Saved entries
==*==
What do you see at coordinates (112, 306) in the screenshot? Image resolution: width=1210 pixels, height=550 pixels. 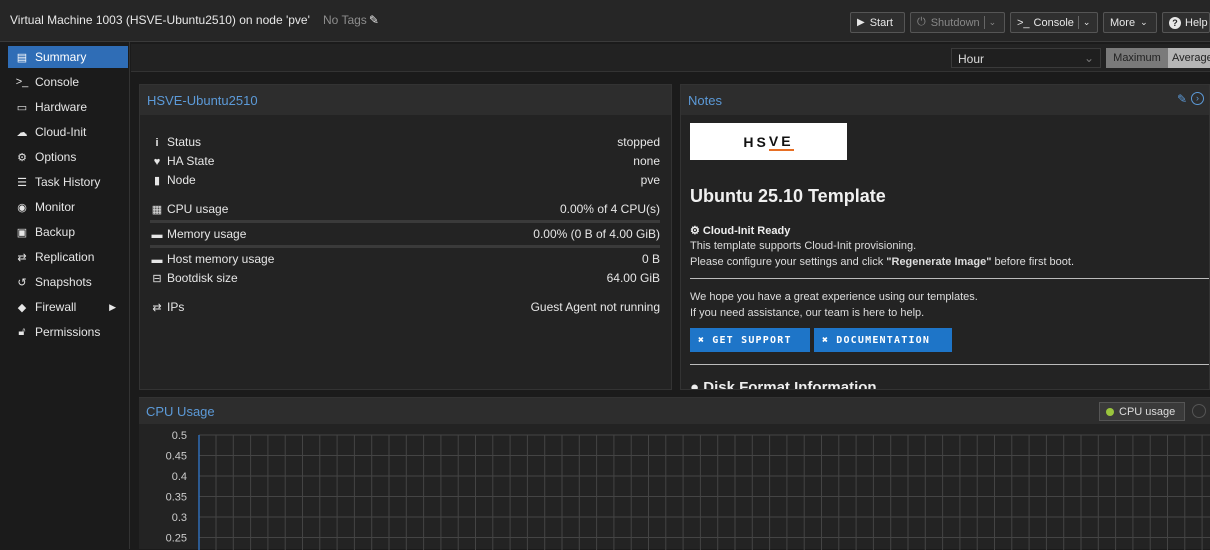 I see `caret-right-icon: ▶` at bounding box center [112, 306].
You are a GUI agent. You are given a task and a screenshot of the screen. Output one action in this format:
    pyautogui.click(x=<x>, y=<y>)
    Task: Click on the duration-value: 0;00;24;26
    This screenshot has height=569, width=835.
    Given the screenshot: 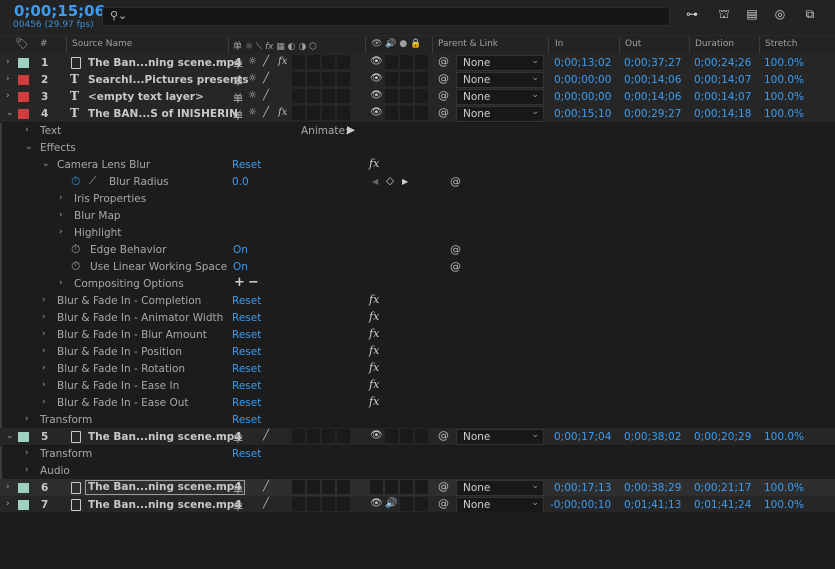 What is the action you would take?
    pyautogui.click(x=722, y=63)
    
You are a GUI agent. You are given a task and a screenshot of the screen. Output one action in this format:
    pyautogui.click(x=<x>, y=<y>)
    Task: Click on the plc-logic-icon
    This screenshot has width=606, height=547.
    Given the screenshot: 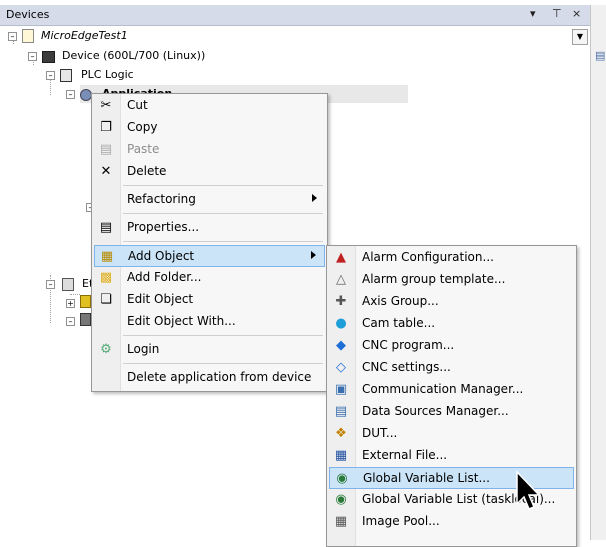 What is the action you would take?
    pyautogui.click(x=66, y=76)
    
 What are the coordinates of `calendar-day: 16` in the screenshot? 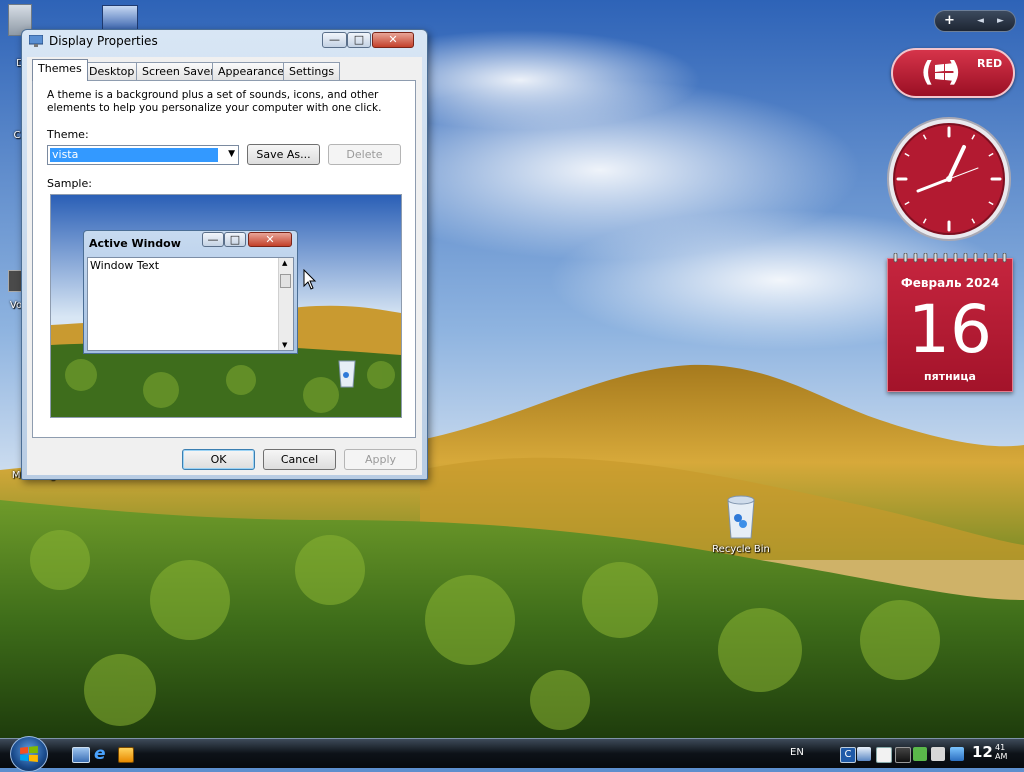 It's located at (950, 330).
==*==
Which lines in the data above contain the string "pyautogui"? Pull out each one and copy it in full.

ANSWER BELOW ▸
    pyautogui.click(x=<x>, y=<y>)
    pyautogui.click(x=722, y=63)
    pyautogui.click(x=<x>, y=<y>)
    pyautogui.click(x=66, y=76)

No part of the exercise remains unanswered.